Nina Raine began writing this knotty, viciously funny drama of sexual politics, morality and the law seven years ago, long before #MeToo and #TimesUp became hot-button hashtags. It’s indicative of how perceptive the playwright is that it now feels so utterly, urgently of the moment. Set among a slick, smug, prosperous group of lawyers, it considers the myriad aspects of the legal process that fail the victims of rape, the ways in which jurisdiction over women’s bodies is trusted to a brutal system, and the slipperiness of the concept of truth and consent, with the competing narratives of complainant and defendant set against each other and filtered through the manipulative weasel words of clever barristers. Raine also brilliantly exploits the theatricality of the adversarial courtroom. In a chic, slick production by Roger Michell, which transfers to the West End after a successful run at the National Theatre last year, it’s eviscerating, enraging – and also sharply entertaining.

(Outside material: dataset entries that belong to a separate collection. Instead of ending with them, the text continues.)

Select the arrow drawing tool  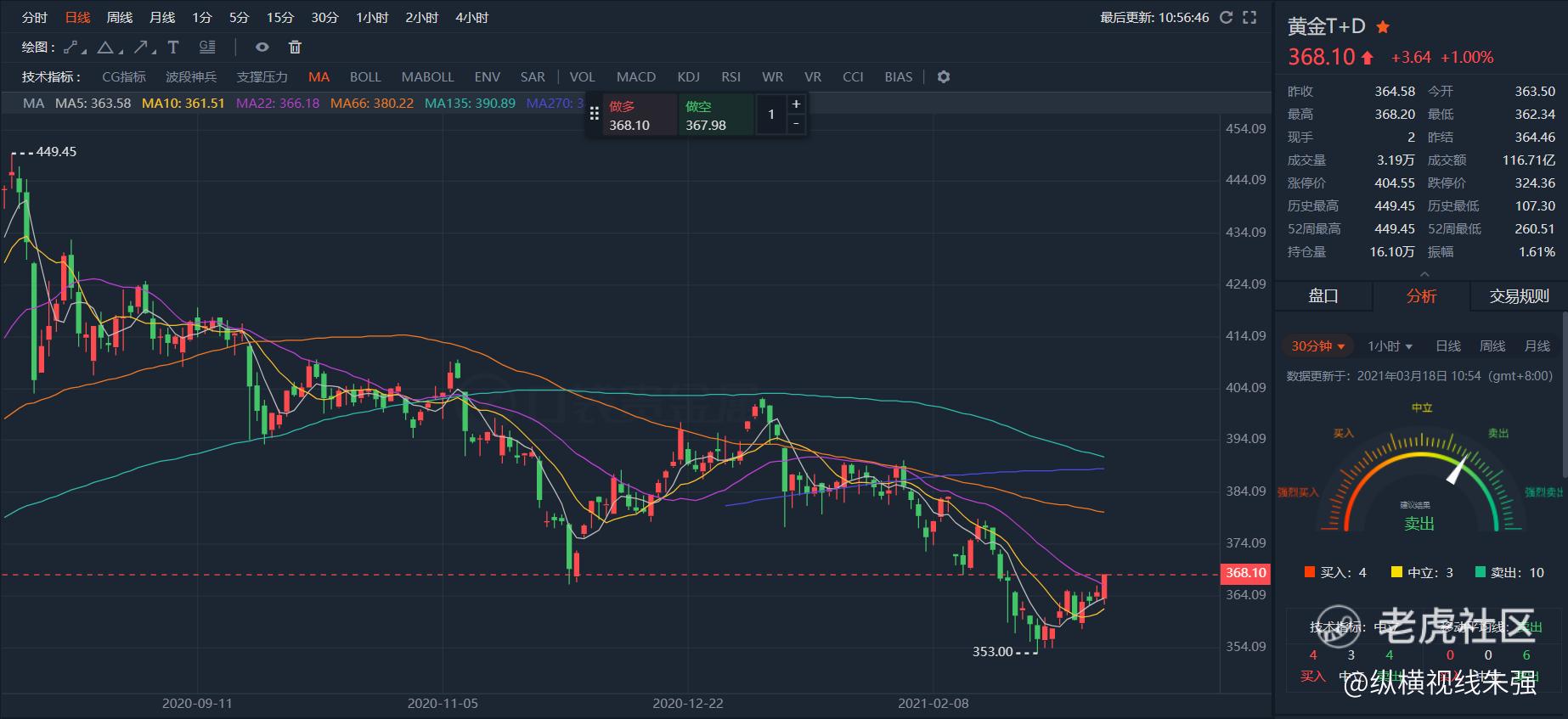(143, 48)
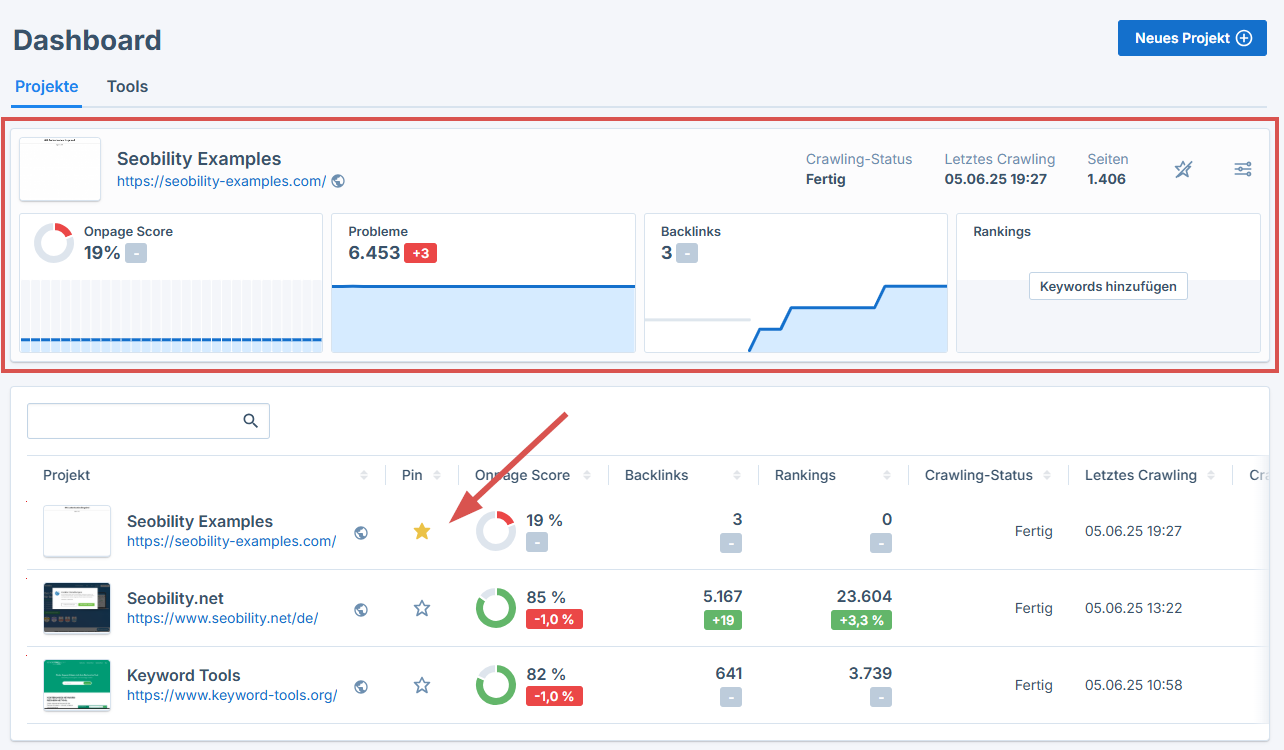Click globe icon in Seobility.net row
The height and width of the screenshot is (750, 1284).
click(x=361, y=609)
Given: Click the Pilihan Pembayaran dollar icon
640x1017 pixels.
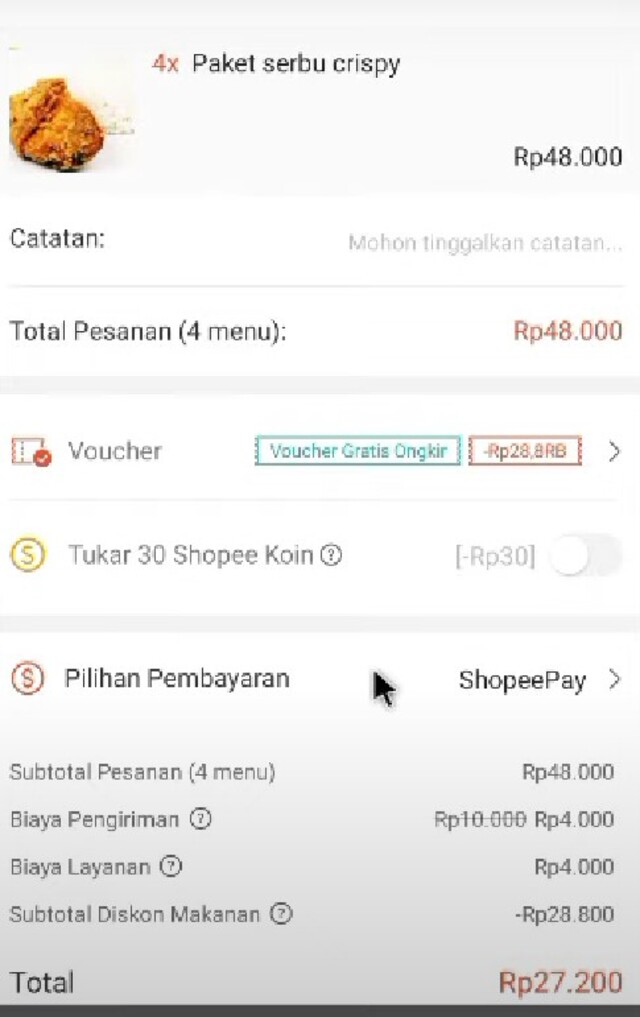Looking at the screenshot, I should [x=27, y=678].
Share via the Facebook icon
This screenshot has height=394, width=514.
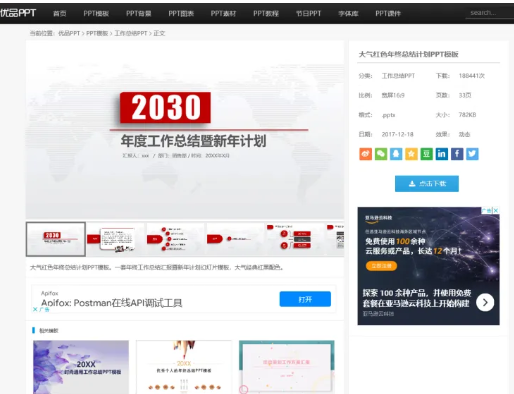[x=457, y=154]
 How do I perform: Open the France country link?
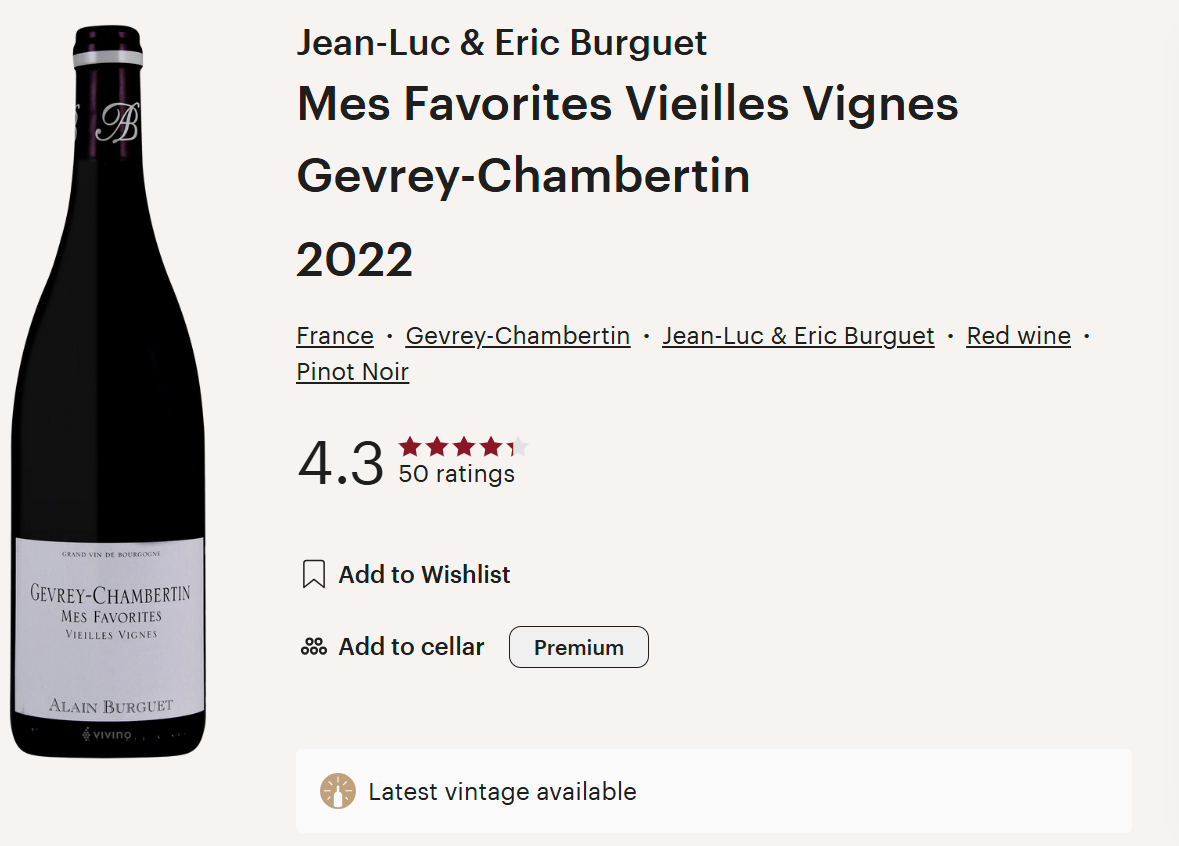click(x=335, y=336)
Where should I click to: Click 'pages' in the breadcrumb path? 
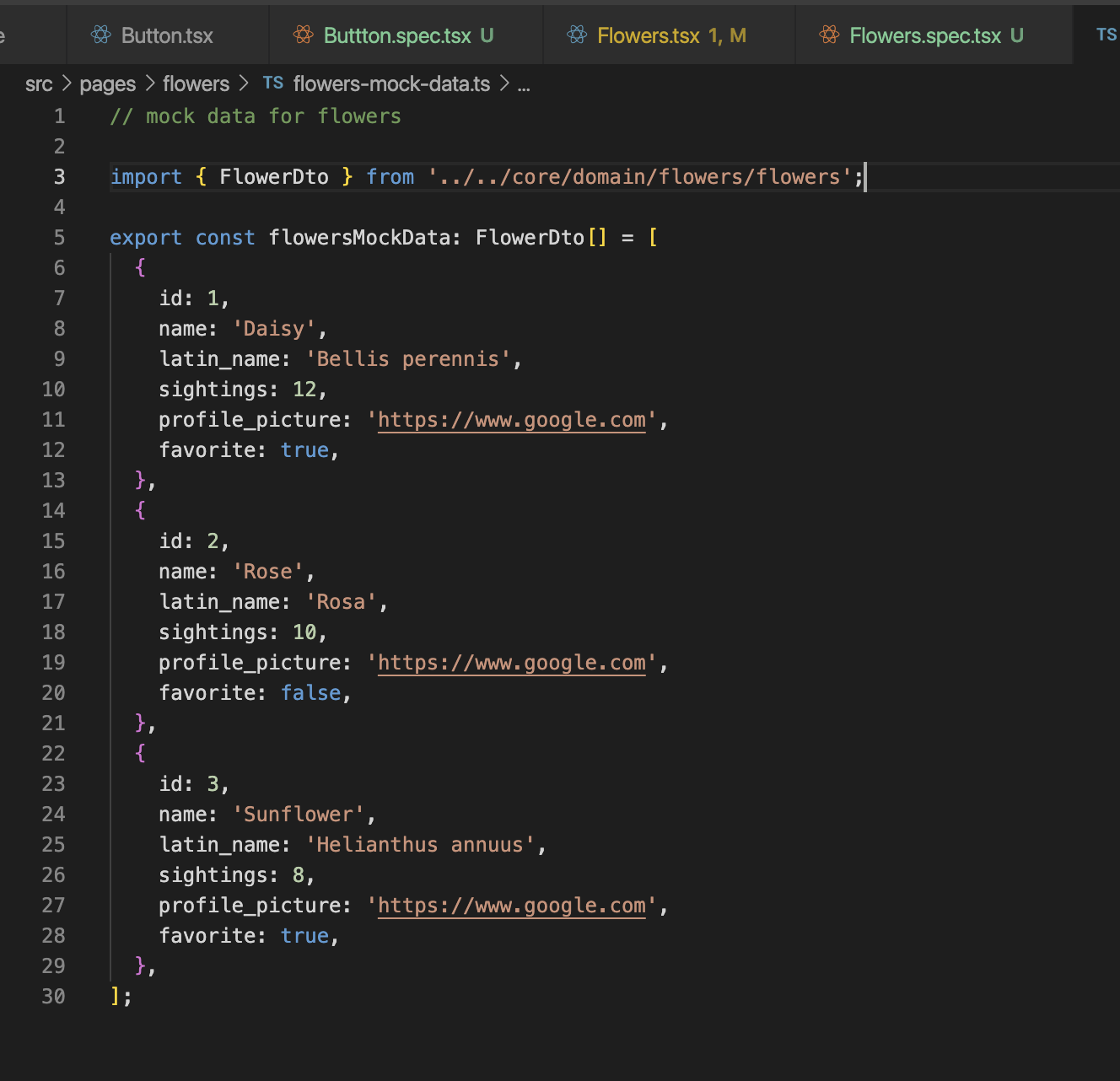pyautogui.click(x=107, y=83)
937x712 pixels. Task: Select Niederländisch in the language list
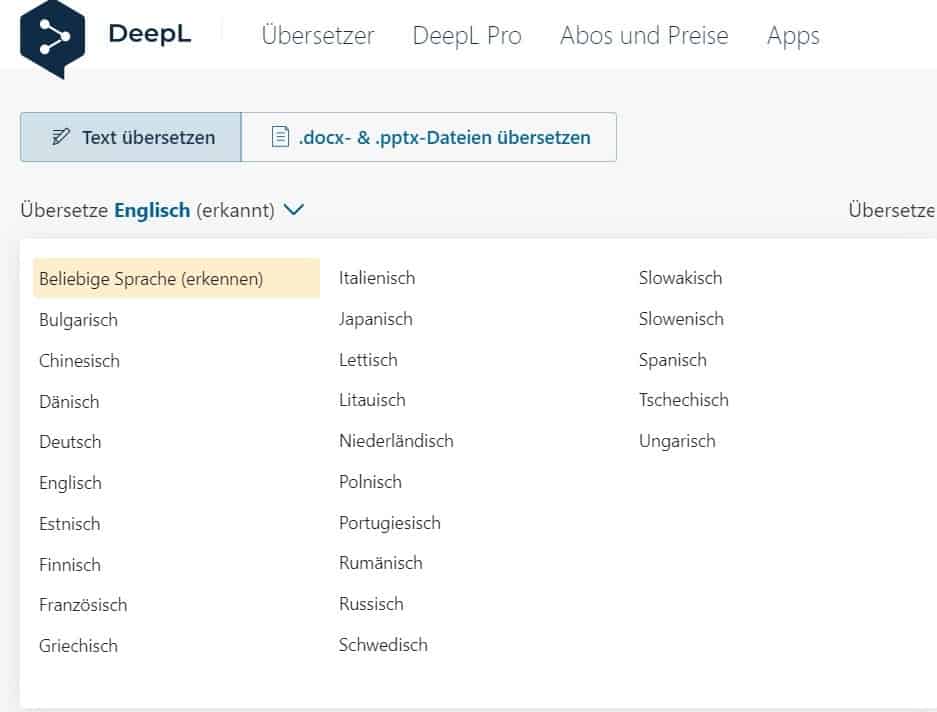(396, 441)
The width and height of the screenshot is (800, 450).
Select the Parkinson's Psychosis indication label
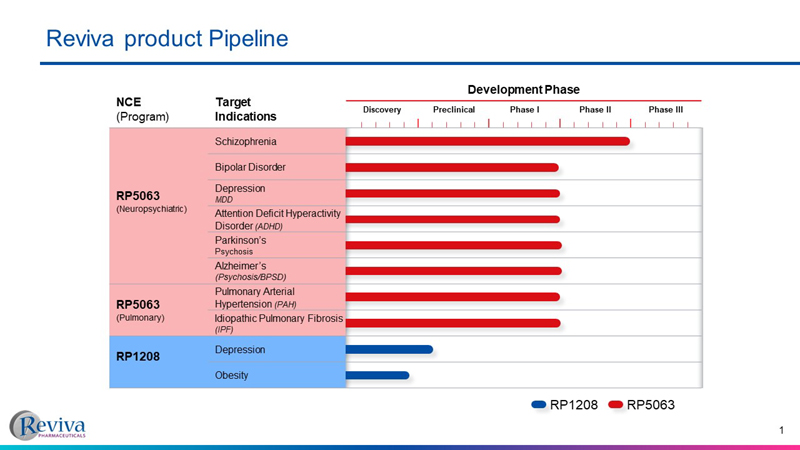tap(242, 245)
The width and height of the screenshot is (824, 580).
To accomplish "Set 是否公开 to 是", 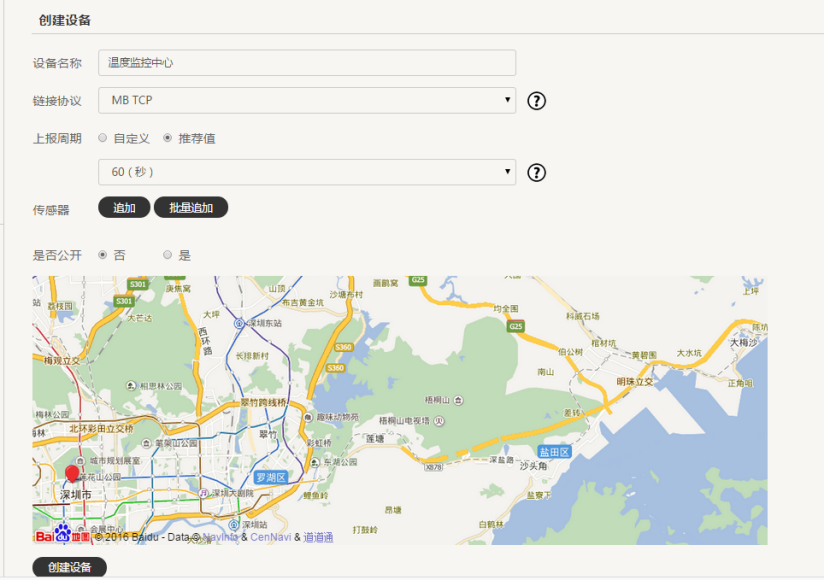I will [x=167, y=255].
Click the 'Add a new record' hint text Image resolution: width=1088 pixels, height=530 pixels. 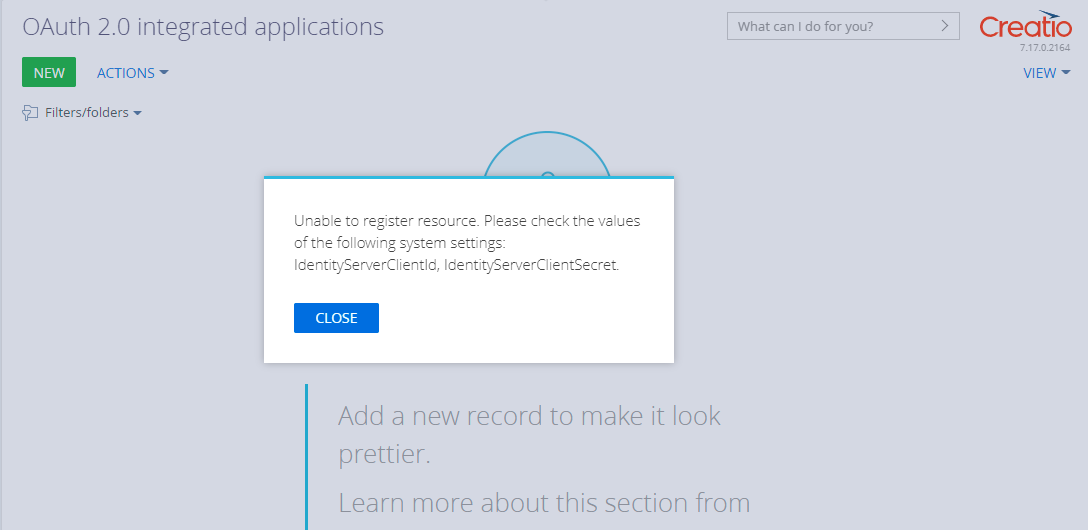pos(529,434)
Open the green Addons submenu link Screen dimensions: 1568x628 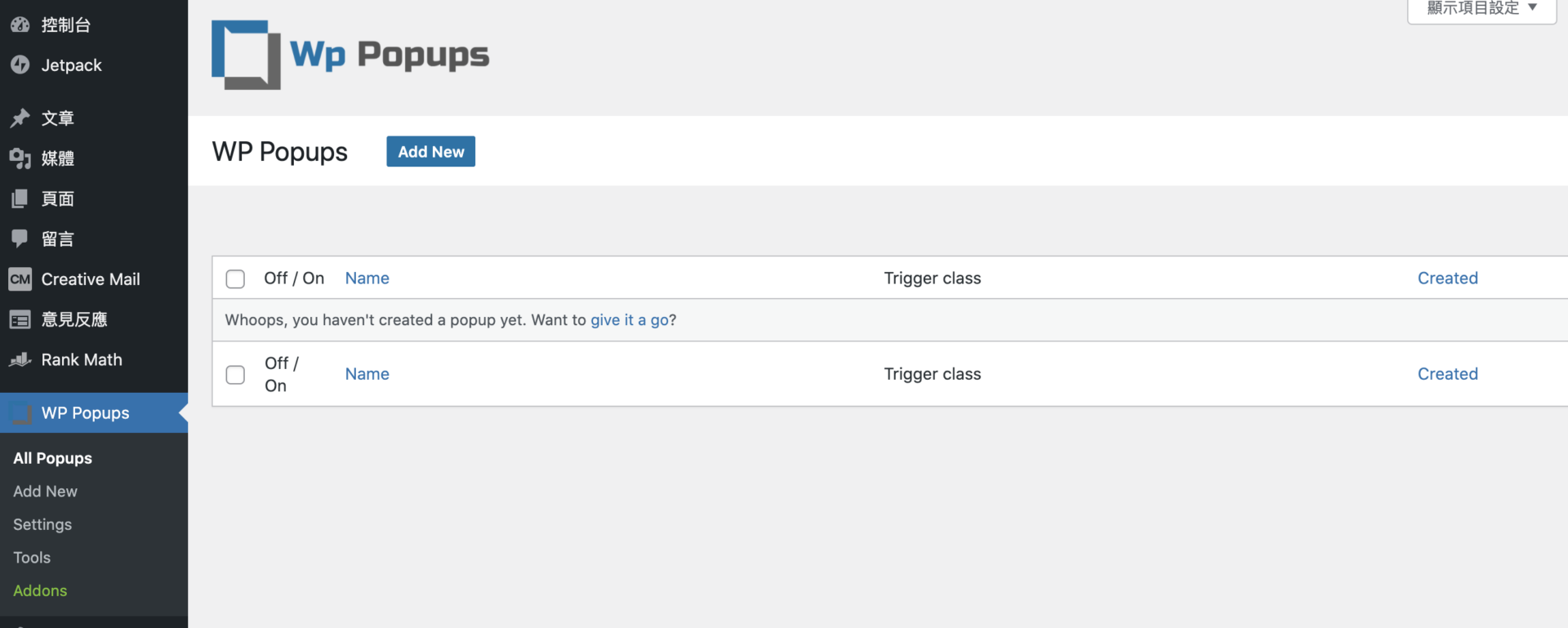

In an earlier work, 2011’s Tiger Country. Raine penetrated the mechanics of medical profession and considered, with characteristic cool acuity, the effect on doctors, nurses and surgeons of grappling day-to-day with the blood and guts of humanity for a living. She’s in not dissimilar territory here, with her self-satisfied legal eagles hardened to the devastating effect that their success or failure at work can have on the people whose cases they argue. We meet them at the chic London home of smooth defence lawyer Edward (Stephen Campbell Moore) and his wife Kitty (Claudie Blakley), who are celebrating the birth of their baby. The infant in question is played by a real-life child (at the National, it was often Raine’s own new baby), which makes the savagery of the banter at their little party even more wince-inducing. Edward and his faintly sleazy friend Jake (Adam James) swap anecdotes in startling, sweary language. Rachel (Sian Clifford), Jake’s wife, gleefully describes cross-examination as “the best fun.”
Despite all the champagne-swilling bonhomie, there are already cracks in both marriages. Later, we’re introduced to Tim (Lee Ingleby), a diffident, nervy Northern prosecuting counsel currently up against Edward in a rape case. Kitty and Edward have him in mind as a date for Zara (Clare Foster), Kitty’s actor friend. Clare is as adept at presenting and editing herself as any accused or litigant. She’s auditioning for a part in a TV legal drama and rehearsing Medea, and she gushes about Greek drama’s strong women, while always aiming to please – specifically, to please men. But beneath the smiles, she’s made of steel, and her flirtation is all strategy: She wants to have a baby, and her biological clock is ticking.
Gayle (Heather Craney), the woman at the centre of the rape case, is almost an afterthought when it comes to court. “This happened to me, why don’t I get a lawyer?” she asks, traumatised and bewildered, when Tim explains to her that as the victim, she can only be called as a witness to her own violation. It’s problematic that Raine is almost equally cursory in her treatment of Gayle, the play’s only working-class character. She’s underwritten, and her fate is rather summarily dealt with. It’s Stephen and Kitty’s domestic drama that begins to take centre stage, as Kitty catches her husband out in an affair and – somewhat like one of Clare’s “shouty women” in classical tragedy, takes sexual revenge on him. In the messy aftermath of two affairs, she and her estranged husband have sex. She claims he rapes her. He denies it. Is one of them lying – or are they both telling their own version of the truth.
Hildegard Bechtler’s glossy set glides between the arenas of conflict, and the acting is sharp-edged and bristling with lacerating wit. This isn’t always an easy play to watch, but it is important and fascinating – not least in the way in which it refuses to yield any comforting certainties. Grim, glittering and thoroughly compelling.